● **WHAT IS BEING ASKED**: What is needed is an exact transcription of the line with "Given: Open the Security padlock icon" and all the lines that follow it in the entries below; add nothing else.

● **DATASET RECORDS**:

____

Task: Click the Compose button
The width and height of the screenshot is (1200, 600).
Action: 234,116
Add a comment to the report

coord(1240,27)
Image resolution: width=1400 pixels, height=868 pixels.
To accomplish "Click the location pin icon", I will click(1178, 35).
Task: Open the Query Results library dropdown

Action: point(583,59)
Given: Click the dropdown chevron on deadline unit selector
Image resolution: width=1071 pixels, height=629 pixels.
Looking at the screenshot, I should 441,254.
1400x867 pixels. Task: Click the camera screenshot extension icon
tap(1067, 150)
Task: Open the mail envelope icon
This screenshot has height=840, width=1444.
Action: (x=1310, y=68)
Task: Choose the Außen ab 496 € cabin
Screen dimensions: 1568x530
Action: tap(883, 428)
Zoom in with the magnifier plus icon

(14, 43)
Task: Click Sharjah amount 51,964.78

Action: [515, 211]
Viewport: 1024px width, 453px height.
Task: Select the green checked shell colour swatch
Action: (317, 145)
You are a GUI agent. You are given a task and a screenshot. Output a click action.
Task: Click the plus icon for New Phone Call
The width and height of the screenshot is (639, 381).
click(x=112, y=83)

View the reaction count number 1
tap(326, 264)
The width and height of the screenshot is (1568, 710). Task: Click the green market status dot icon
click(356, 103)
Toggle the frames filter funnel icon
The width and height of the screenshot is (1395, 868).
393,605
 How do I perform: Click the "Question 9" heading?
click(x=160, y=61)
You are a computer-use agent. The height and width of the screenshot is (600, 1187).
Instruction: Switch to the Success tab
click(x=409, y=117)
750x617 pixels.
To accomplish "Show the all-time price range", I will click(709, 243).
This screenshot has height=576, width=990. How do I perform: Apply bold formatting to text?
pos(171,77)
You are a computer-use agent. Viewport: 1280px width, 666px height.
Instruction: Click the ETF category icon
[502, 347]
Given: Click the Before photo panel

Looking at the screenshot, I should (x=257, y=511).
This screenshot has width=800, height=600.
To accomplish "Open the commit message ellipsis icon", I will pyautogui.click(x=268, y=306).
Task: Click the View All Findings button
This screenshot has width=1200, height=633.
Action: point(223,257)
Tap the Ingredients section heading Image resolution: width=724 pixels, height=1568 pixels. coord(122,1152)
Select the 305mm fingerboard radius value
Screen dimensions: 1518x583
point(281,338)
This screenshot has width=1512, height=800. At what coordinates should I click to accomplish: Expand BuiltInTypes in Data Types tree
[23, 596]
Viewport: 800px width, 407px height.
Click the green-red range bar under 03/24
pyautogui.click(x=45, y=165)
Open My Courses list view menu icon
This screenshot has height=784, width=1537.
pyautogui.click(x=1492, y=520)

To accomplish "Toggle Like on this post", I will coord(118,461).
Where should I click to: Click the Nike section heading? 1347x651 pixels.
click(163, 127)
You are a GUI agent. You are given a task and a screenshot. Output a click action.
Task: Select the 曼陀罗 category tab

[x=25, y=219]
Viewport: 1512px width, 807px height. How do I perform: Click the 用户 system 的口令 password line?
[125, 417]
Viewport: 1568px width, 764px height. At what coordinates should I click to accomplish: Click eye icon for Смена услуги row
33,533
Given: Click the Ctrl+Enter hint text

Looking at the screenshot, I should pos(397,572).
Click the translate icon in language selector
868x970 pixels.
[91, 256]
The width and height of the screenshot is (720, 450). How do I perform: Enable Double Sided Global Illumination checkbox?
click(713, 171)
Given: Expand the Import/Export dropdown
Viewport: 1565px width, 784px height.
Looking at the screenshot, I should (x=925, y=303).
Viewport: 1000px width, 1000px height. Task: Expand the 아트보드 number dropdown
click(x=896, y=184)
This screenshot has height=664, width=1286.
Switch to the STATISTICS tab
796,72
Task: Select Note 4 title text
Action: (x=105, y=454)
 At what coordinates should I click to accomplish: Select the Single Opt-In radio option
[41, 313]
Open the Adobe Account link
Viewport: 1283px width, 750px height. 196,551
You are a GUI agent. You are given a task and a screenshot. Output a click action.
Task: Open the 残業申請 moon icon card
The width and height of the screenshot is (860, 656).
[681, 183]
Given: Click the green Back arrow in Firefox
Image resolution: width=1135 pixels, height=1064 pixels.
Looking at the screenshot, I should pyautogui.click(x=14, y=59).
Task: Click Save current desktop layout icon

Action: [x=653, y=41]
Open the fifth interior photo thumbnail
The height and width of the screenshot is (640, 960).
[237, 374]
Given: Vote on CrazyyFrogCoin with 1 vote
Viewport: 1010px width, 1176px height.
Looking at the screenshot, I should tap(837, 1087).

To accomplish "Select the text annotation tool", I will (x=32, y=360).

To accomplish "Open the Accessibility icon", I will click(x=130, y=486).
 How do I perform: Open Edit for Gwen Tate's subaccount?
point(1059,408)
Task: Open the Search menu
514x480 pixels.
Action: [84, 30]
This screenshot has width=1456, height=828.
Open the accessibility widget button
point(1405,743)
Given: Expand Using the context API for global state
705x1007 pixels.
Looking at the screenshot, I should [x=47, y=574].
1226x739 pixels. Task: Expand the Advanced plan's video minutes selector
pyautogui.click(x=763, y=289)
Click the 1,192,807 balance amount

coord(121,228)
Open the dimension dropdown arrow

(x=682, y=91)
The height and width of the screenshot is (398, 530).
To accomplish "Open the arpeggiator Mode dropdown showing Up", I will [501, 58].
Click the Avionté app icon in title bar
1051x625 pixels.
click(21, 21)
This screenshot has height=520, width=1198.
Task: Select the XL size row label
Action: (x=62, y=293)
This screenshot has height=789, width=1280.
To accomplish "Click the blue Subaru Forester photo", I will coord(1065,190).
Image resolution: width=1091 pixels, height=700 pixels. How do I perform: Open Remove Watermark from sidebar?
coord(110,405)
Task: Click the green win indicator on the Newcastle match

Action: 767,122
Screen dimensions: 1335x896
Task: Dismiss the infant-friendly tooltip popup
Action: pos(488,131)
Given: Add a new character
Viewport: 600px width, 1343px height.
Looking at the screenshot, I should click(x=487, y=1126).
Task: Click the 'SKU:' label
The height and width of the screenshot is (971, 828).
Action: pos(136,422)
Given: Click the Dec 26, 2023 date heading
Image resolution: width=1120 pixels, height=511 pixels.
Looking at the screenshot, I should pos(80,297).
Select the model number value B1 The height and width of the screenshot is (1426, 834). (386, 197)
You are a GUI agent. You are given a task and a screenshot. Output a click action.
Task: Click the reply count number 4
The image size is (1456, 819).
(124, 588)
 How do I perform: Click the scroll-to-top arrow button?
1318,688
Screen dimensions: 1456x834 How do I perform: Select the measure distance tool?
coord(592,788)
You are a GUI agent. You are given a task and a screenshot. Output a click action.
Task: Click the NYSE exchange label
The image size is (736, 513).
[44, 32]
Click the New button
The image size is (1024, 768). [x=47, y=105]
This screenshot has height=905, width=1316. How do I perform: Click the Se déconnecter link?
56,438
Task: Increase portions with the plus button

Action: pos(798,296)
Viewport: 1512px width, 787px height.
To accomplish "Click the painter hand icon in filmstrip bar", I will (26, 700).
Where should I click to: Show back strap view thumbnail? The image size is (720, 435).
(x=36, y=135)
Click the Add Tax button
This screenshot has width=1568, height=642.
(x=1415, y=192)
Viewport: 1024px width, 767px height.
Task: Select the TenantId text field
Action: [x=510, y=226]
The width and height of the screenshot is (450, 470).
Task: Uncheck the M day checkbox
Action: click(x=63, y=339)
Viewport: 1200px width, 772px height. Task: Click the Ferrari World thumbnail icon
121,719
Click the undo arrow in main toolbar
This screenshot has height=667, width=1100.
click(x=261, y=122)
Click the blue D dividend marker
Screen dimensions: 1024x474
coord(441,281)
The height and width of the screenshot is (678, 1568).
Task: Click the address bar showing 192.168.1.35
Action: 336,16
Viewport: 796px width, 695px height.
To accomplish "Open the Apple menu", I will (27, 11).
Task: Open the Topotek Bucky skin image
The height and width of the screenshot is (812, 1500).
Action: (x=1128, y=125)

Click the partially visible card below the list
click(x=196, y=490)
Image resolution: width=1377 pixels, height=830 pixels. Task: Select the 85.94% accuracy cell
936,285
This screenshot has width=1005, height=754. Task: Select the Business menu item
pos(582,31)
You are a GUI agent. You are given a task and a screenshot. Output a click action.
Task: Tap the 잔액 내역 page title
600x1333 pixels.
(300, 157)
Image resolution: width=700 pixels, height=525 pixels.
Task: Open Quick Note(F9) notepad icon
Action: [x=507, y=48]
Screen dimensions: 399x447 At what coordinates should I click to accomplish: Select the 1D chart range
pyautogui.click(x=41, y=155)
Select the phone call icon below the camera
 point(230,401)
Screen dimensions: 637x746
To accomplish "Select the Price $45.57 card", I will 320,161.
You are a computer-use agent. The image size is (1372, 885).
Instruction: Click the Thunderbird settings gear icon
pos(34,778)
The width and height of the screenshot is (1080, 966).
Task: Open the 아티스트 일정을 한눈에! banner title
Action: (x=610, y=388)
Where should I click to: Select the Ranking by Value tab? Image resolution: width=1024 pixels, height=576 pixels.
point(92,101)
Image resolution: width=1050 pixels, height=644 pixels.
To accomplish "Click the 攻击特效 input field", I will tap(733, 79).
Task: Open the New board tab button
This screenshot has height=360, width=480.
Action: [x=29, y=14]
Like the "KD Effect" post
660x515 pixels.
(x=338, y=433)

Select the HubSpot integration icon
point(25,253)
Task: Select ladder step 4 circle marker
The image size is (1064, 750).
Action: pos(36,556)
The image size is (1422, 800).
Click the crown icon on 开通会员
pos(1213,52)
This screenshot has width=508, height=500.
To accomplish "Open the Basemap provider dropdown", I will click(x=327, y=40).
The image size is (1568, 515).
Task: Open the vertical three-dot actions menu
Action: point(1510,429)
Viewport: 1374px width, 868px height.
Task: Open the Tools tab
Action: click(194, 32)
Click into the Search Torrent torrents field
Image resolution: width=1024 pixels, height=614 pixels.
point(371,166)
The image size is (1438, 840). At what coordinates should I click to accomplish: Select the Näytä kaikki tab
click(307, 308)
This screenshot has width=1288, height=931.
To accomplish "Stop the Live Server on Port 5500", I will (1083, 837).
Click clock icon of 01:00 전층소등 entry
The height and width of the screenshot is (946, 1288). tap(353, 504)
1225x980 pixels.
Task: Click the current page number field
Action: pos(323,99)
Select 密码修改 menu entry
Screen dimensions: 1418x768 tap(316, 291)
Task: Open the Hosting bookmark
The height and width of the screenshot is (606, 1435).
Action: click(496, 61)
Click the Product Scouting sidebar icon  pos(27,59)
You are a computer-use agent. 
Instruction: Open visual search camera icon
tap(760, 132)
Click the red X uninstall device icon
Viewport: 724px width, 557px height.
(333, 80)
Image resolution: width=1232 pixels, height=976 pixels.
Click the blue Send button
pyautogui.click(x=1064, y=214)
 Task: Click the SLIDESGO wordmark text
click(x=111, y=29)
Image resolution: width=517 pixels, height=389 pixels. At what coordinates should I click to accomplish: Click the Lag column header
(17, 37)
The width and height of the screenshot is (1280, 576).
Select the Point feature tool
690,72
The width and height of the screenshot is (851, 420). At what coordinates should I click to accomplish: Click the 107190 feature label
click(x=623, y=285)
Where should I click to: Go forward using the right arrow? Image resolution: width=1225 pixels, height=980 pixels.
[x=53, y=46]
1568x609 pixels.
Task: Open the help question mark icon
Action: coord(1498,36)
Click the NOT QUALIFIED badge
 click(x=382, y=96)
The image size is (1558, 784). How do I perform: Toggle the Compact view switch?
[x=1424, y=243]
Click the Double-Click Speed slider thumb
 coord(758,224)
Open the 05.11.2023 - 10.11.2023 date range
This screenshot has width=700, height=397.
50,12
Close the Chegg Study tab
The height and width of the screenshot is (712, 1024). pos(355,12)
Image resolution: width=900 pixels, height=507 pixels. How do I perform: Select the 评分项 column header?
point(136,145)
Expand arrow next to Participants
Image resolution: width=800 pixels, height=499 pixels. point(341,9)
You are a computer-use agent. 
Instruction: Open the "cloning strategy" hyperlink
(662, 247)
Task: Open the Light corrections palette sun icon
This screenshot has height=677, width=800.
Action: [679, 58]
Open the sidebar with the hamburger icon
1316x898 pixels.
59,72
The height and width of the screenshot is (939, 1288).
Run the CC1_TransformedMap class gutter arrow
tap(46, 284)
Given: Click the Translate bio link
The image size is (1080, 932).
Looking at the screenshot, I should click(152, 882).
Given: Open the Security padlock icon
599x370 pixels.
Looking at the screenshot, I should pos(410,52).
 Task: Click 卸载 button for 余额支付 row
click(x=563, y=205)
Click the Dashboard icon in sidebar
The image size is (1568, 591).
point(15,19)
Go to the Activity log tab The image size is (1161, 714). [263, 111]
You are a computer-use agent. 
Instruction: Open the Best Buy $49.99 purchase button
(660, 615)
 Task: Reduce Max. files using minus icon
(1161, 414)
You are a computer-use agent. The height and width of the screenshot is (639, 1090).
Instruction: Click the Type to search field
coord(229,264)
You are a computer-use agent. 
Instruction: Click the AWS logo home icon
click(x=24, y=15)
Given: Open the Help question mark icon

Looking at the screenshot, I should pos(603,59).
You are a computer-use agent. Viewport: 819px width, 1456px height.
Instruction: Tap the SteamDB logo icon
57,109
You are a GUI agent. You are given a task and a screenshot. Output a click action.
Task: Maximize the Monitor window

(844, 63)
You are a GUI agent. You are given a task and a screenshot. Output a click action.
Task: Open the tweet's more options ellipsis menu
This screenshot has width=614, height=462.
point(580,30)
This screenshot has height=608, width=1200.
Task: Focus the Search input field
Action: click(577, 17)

____

● **RESPONSE TO THE TASK**:
Given: Open the Security padlock icon
599x370 pixels.
Looking at the screenshot, I should pos(410,52).
 Task: Click 卸载 button for 余额支付 row
click(x=563, y=205)
Click the Dashboard icon in sidebar
The image size is (1568, 591).
point(15,19)
Go to the Activity log tab The image size is (1161, 714). [263, 111]
You are a computer-use agent. 
Instruction: Open the Best Buy $49.99 purchase button
(660, 615)
 Task: Reduce Max. files using minus icon
(1161, 414)
You are a computer-use agent. The height and width of the screenshot is (639, 1090).
Instruction: Click the Type to search field
coord(229,264)
You are a computer-use agent. 
Instruction: Click the AWS logo home icon
click(x=24, y=15)
Given: Open the Help question mark icon

Looking at the screenshot, I should pos(603,59).
You are a computer-use agent. Viewport: 819px width, 1456px height.
Instruction: Tap the SteamDB logo icon
57,109
You are a GUI agent. You are given a task and a screenshot. Output a click action.
Task: Maximize the Monitor window

(844, 63)
You are a GUI agent. You are given a task and a screenshot. Output a click action.
Task: Open the tweet's more options ellipsis menu
This screenshot has width=614, height=462.
point(580,30)
This screenshot has height=608, width=1200.
Task: Focus the Search input field
Action: click(577, 17)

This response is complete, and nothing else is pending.